About this exercise =
Go through the data below line by line and report how many lines contain "pixels", giving only that figure.

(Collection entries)
-------

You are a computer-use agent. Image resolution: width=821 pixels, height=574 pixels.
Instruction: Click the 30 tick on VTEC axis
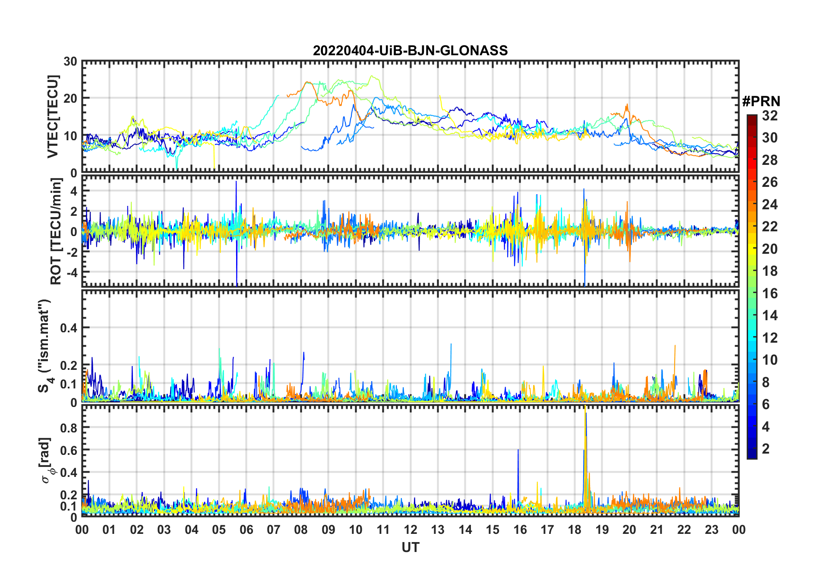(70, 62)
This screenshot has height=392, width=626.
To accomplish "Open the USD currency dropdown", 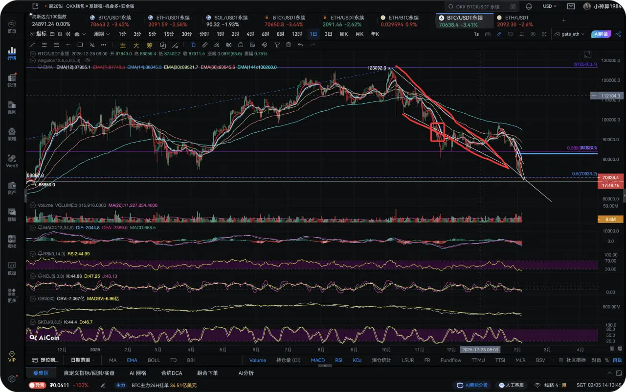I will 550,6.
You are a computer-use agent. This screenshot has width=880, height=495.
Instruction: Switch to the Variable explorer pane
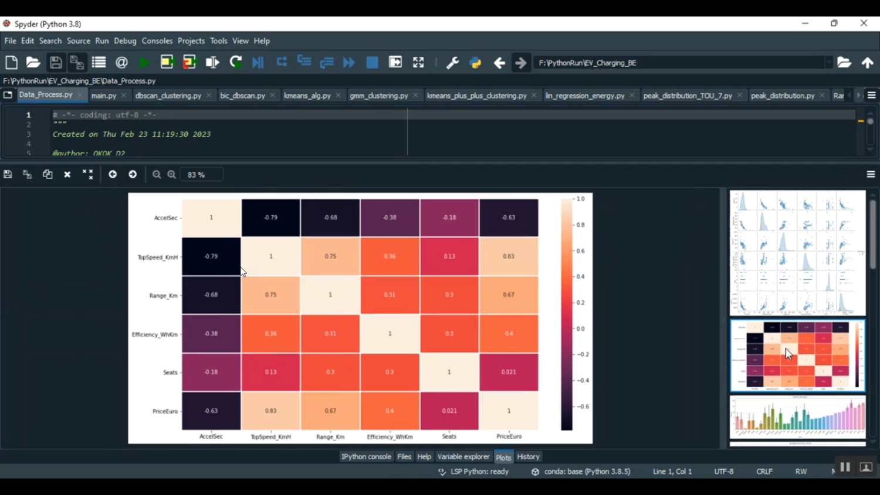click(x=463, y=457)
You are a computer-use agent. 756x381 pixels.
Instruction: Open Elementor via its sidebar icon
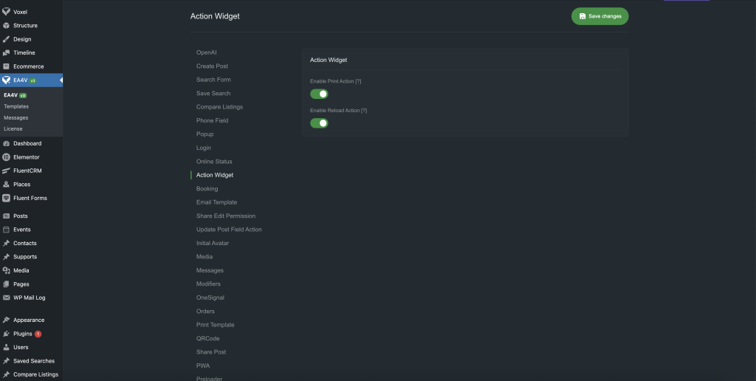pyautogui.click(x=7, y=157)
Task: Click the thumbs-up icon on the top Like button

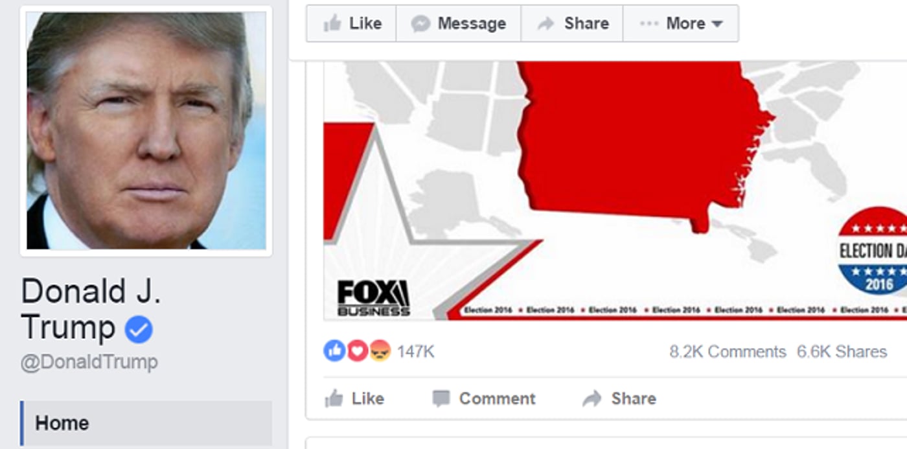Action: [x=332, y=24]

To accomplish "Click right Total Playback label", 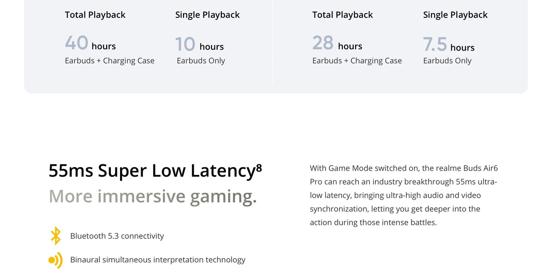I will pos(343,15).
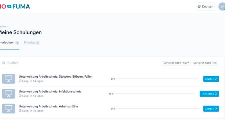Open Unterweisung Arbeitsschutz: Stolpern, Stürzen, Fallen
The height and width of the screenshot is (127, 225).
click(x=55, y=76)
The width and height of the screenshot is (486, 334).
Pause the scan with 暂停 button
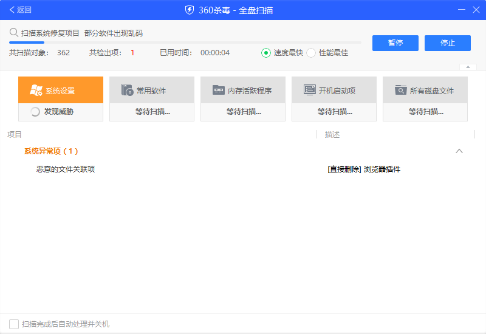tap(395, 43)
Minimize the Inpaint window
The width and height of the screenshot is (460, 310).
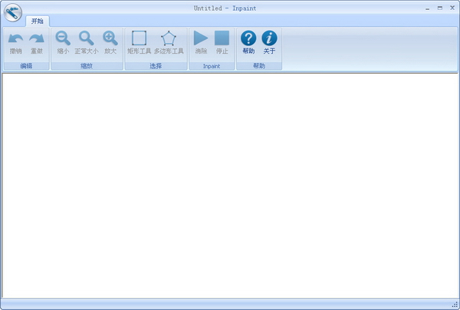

-------

Output for this exercise =
2